The judge remarked that the agreement with Russia suggested that "a firm legal commitment by the contracting parties to the strategic partnership" had been made.
"In my view seen as a whole the Russian intergovernmental agreement stands well outside the category of a broad nuclear cooperation agreement and at the very least sets the parties well on their way to a binding, exclusive agreement in relation to the procurement of new reactor plants from that particular country," the judge said.
The preamble to the agreement refers to a "strategic partnership" in the field of nuclear power whereas this was not the case in other nuclear cooperation agreements. The agreement states that the design, construction, operation and decommissioning of the nuclear new build programme will be based on the VVER technology which the judge noted was unique to Russia.
Judge Bozalek highlighted one of the articles of the agreement - noteworthy for its specificity - which provided for collaboration in the construction of two nuclear power plants with VVER reactors with a total capacity of up to 2.4GW at either Koeberg, Thyspunt or Bantamsklip and other plants with a total capacity of up to 7.2GW at other sites.
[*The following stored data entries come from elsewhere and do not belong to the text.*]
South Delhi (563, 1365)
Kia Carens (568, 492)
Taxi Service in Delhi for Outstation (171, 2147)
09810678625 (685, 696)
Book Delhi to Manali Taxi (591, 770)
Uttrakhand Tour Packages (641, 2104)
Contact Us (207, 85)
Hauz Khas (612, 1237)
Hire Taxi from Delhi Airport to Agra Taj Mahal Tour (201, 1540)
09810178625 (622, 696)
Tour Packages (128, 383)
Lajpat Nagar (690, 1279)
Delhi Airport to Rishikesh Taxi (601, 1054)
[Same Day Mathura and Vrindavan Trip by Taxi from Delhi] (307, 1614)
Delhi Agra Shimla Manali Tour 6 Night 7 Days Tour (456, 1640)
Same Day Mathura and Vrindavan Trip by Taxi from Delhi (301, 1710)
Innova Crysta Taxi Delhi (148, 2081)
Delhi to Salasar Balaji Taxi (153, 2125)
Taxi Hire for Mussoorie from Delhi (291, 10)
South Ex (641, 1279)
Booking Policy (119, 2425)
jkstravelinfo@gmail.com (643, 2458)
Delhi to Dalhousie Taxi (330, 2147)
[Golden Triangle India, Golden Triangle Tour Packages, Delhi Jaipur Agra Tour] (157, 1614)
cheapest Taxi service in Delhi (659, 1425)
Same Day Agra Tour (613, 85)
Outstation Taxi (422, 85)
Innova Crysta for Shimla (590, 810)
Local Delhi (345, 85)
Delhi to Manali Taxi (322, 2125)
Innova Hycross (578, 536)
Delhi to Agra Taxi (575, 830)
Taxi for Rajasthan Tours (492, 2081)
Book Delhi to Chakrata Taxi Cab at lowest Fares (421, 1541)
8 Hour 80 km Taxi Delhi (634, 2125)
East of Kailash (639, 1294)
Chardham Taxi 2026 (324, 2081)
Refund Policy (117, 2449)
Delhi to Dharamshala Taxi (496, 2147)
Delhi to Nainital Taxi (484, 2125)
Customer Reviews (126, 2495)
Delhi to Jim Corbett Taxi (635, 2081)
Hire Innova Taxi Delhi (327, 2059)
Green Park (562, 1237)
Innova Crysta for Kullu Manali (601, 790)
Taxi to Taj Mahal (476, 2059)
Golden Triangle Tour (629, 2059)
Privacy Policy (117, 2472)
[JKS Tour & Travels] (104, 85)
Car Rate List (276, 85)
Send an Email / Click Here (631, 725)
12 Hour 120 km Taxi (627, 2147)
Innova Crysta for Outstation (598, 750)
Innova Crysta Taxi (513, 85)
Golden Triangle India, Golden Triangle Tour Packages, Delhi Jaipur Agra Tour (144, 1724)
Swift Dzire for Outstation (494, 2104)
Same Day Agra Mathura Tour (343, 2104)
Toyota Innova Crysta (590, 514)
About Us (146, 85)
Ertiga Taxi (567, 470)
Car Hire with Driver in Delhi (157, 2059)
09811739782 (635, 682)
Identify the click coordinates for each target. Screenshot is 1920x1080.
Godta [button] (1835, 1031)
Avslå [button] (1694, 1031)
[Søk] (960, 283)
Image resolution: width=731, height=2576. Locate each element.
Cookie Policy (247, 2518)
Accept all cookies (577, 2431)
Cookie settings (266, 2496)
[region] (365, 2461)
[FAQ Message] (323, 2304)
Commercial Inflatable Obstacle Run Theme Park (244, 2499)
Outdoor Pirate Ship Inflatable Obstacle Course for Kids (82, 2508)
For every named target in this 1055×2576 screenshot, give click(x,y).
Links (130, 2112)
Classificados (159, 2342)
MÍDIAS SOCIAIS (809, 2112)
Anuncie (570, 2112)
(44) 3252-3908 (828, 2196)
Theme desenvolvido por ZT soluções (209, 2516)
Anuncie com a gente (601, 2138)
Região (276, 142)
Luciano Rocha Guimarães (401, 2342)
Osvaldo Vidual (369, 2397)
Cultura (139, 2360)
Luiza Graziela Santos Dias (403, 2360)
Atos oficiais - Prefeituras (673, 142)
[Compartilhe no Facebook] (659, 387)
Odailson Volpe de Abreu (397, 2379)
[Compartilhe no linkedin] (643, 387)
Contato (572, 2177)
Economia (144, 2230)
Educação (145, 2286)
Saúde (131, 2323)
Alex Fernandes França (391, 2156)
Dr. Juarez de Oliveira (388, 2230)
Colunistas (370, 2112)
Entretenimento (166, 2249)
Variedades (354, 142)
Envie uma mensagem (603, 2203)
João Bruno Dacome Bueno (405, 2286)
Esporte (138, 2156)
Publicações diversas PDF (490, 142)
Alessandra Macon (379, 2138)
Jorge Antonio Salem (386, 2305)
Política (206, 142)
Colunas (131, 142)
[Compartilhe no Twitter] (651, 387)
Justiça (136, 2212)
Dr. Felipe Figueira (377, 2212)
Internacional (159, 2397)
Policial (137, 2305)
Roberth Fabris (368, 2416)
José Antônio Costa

The implementation of these projects, the agreement said, "will" be governed by separate agreements and the parties "shall" agree on the details of the projects.
Another article provides for the establishment of a joint coordination committee to oversee the implementation of the agreement which could involve the participation of third countries but only if both SA and Russia agreed to this.
The South African government also undertook to afford Russia a favourable regime for tax and non-tax payments, fees and compensation for the construction of the new nuclear power plants. This commitment is not found in the other agreements. SA also indemnified Russia from any liability for a nuclear incident related to the plants it constructed which the judge said had "potentially far-reaching implications" for the government and its agencies.
The judge declared that the manner in which Joemat-Pettersson had tabled the nuclear cooperation agreements with the US, Russia and South Korea in Parliament was unconstitutional and unlawful, and set aside them aside.
The nature of the agreements, the judge said, meant they had to be tabled in terms of Section 231 (2) of the Constitution which requires the approval of both houses of Parliament and not section 231 (3 as the minister "irrationally" decided to do. Tabling in terms of Section 231 (3) does not require parliamentary endorsement.